Beyond the justifiable cheers from the Perseverance control room, there was plenty else happening this week for which “primitive and clueless” might also be appropriate.  Despite the fact that the US is one of the ten countries worldwide at this moment with access to 75% of the world’s COVID-19 vaccine supplies, production and supply chain issues continue to impede vaccine delivery with direct implications for the health and safety of the elderly, store clerks and a bevy of other front-line workers – often people of color and those of limited financial means.  Such supply issues and parallel wasting of precious vaccine stocks has been exacerbated by a massive winter storm which both affected vaccine delivery and left millions (especially in Texas) without heat or potable water for days. The storm provided a different sort of optic – not of sophisticated technology on the Martian surface but of long lines of people standing in the cold hoping to return home with a bit of food or water to keep their families afloat until their own damaged infrastructure can be successfully repaired.

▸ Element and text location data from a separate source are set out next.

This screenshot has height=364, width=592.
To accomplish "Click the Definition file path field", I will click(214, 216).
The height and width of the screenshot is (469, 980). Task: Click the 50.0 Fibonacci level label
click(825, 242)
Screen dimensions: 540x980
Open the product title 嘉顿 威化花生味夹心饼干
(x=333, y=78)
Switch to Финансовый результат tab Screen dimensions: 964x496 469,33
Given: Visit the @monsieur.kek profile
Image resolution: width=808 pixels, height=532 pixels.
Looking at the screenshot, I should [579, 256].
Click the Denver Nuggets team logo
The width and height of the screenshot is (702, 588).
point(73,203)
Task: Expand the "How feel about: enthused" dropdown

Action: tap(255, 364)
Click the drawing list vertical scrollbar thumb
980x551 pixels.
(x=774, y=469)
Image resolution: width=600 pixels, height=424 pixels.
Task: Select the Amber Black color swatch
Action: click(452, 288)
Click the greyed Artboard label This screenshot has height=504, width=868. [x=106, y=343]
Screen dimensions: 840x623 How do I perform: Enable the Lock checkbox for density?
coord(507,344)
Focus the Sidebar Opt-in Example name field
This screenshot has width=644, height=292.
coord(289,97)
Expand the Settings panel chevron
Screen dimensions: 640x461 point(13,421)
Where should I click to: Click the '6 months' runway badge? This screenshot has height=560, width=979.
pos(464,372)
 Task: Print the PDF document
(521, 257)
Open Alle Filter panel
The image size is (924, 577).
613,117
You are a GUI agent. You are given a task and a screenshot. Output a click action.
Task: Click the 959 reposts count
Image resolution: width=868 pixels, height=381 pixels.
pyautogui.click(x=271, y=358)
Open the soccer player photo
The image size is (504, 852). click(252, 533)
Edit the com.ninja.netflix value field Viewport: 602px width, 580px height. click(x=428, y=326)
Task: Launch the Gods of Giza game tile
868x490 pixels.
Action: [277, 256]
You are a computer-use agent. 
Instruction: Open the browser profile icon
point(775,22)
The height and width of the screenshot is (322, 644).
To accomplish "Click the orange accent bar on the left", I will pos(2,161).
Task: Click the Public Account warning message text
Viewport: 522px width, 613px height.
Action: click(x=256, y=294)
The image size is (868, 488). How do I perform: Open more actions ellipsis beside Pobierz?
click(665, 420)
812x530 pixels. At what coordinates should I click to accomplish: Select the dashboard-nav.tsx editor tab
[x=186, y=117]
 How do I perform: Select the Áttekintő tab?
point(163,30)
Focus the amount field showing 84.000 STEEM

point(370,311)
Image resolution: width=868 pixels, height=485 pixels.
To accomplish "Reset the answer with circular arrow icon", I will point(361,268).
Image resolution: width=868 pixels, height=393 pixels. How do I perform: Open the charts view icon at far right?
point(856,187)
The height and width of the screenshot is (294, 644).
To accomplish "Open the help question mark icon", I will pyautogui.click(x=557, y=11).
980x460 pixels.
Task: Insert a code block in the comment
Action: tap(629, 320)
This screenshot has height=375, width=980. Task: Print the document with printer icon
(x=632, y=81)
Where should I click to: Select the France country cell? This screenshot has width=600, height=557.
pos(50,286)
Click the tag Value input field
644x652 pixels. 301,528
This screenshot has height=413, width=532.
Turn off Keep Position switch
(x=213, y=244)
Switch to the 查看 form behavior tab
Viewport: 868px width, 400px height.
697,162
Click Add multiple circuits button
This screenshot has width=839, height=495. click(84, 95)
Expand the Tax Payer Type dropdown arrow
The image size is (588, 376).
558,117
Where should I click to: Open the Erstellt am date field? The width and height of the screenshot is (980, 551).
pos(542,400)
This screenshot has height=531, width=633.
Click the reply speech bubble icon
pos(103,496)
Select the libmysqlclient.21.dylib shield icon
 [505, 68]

This is where we are now, or so it seems:  Mind-boggling technology that with the right levels of tenacity and perseverance can accomplish miracles, from soft landings on other planets to effective vaccines developed in record time.  But alongside this are horrific images of children in Yemen dying of famine; children in Texas dying of hypothermia, children being denied educational opportunity due to a combination of pandemic and armed violence, children whose vaccinations for the diseases which predate COVID-19 are being interrupted by security deficits and the often-related damage to health infrastructure.

It is, indeed, a measure of our sometimes “primitive and clueless” selves that we are unable or unwilling to deploy that combination of ingenuity and tenacity which clearly lies at our disposal to address some of the other, looming global threats, to do more than talk about the urgency of things, the unfairness of things but rather to sustain levels of commitment and skill commensurate with current challenges here on the only planet we have.  We are still, as noted this week by the World Health Organization’s Dr. Mike Ryan, “writing checks that we will be unable to cash,” unable because we continue to talk a better game than we play.  Our power (and often petty) politics at national and global levels are too-often “in the way” of goals that would otherwise be well within our grasp – including to rebuild our frayed infrastructure, eliminate digital divides, and ensure greater equity in the distribution of health-related and other resources.

As our partners on sustainable development are fond of reminding us, we know what needs to be done and largely have the tools with which to do so.  What is lacking is the will to persevere, the will to employ the best of our minds and character, the will to push through failure until we can grasp the success that might actually be closer than we allow ourselves to believe.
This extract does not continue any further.